Each year we are invited once again to traverse the sacred days of the fast and come to that Week of all weeks – Holy Week. We are invited by the Church to take pause and reorient our crazy hectic schedule around “church time.” Every year we are guided through this rich, profound and beautiful cycle of services where we participate in Christ’s final days. If we pause enough we enter into the deep silence of the fear, isolation, sadness of the coming crucifixion of our Lord. Though the one Subject is Christ Himself, we come to find that it is us as well who become a vital component to these services. As we are remembering these events – Judas, the crowds, the Virgins awaiting the bridegroom, the harlot who anointed Christ’s feet – we begin to see that we are just like these persons. We are the Virgins who are not ready for the bridegroom. We are Judas who so often are willing to sell Christ for the sake of our worldly gain, we are the disciples who deny our Lord, and we are the crowds who boldly proclaim “crucify him!”

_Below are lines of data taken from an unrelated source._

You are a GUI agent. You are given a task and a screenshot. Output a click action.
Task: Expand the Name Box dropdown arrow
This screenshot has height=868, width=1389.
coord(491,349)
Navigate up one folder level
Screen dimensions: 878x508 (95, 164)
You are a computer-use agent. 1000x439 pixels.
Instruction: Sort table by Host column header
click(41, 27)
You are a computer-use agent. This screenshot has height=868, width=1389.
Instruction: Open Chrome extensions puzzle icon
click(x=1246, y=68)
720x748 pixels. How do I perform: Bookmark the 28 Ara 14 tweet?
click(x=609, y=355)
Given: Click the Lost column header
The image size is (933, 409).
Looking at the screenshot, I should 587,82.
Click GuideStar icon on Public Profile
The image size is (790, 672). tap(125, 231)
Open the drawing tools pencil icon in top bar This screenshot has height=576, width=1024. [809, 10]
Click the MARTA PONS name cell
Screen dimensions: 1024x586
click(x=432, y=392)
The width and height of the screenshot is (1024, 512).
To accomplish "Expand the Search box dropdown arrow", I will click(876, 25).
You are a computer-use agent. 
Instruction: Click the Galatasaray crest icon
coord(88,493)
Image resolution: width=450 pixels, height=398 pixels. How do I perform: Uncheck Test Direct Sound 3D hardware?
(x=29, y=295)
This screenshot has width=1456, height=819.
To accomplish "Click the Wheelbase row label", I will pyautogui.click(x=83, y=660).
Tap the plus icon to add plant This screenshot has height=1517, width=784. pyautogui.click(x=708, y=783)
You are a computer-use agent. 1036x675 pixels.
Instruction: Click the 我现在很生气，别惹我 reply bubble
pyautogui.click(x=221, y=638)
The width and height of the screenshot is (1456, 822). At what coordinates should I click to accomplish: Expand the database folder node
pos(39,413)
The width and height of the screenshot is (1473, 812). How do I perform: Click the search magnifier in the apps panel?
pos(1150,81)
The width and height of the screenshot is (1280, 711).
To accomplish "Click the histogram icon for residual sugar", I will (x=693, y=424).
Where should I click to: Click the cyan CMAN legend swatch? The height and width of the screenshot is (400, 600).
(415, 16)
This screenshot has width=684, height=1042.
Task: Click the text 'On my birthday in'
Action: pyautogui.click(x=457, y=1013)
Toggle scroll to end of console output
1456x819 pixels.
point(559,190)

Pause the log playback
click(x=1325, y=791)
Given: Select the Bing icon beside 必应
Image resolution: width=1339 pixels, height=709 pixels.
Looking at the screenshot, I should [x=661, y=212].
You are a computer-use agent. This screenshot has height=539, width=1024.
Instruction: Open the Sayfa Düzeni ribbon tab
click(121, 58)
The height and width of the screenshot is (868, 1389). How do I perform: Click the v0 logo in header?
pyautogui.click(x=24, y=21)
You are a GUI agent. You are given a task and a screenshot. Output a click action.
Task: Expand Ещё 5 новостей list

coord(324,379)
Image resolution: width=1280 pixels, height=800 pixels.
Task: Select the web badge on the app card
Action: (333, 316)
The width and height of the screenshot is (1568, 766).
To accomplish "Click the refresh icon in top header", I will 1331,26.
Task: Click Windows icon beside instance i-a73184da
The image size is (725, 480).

The first three days of Holy Week are referred to as “the end”. We have just laid our palm branches down into the silence of Christ’s final days. Darkness and judgment are the theme for the first three days. This is centered around the the Gospel reading from Great and Holy Tuesday found in Matt. 24:36 – 26:2. This is the parable of the ten virgins. Here we are urged not to be like the five foolish virgins who were not prepared for the coming of the bridegroom. The troparion hymn sung on these three days:
Behold the bridegroom comes at midnight, and blessed is the servant whom he shall find watching; and again, unworthy is the servant whom He shall find heedless.
Beware, therefore, O my soul, do not be weighed down with sleep, lest you be given over to death, and lest you be shut out of the Kingdom.
But rouse yourself, crying: “Holy! Holy! Holy! art Thou, O our God. Through the Theotokos have mercy on us!”
Also another hymn:
Thy bridal chamber I see adorned, O my Savior, but I have no wedding garment that I may enter. O Giver of Light, enlighten the vesture of my soul, and save me.
As we enter into Holy Week we are overwhelmed with the sense that we have nothing to offer our Lord and that we have wasted our life and are asleep and that we have missed the coming of the bridegroom. It is only through the grace and mercy of our Lord’s voluntary Passion that we are made worthy to enter. We hear this echoed on Monday evening:
How shall I, the unworthy one, appear in the splendor of Thy saints?
For if I dare enter Thy bridal chamber with them my garments will betray me: they are unfit for a wedding.
The angels will cast me out in chains.
Cleans the filth of my soul, O Lord, and save me in Thy love for mankind.
O Christ the Bridegroom, my soul has slumbered in laziness.
I have no lamp aflame with virtues.
Like the foolish virgins I wander aimlessly when it is time for work.
But do not close Thy compassionate heart to me, O Master.
Rouse me, shake off my heavy sleep.
Lead me with the wise virgins into the bridal chamber, that I may hear the pure voice of those that feast and cry unceasingly: O Lord, glory to Thee!
It is important to let the full weight of these services permeate us. Let the heavy truth of seeing ourselves as we truly are lead us to glorify Christ’s passion and cause us to cry out as we will on Holy Friday, “show us also Thy Glorious resurrection!”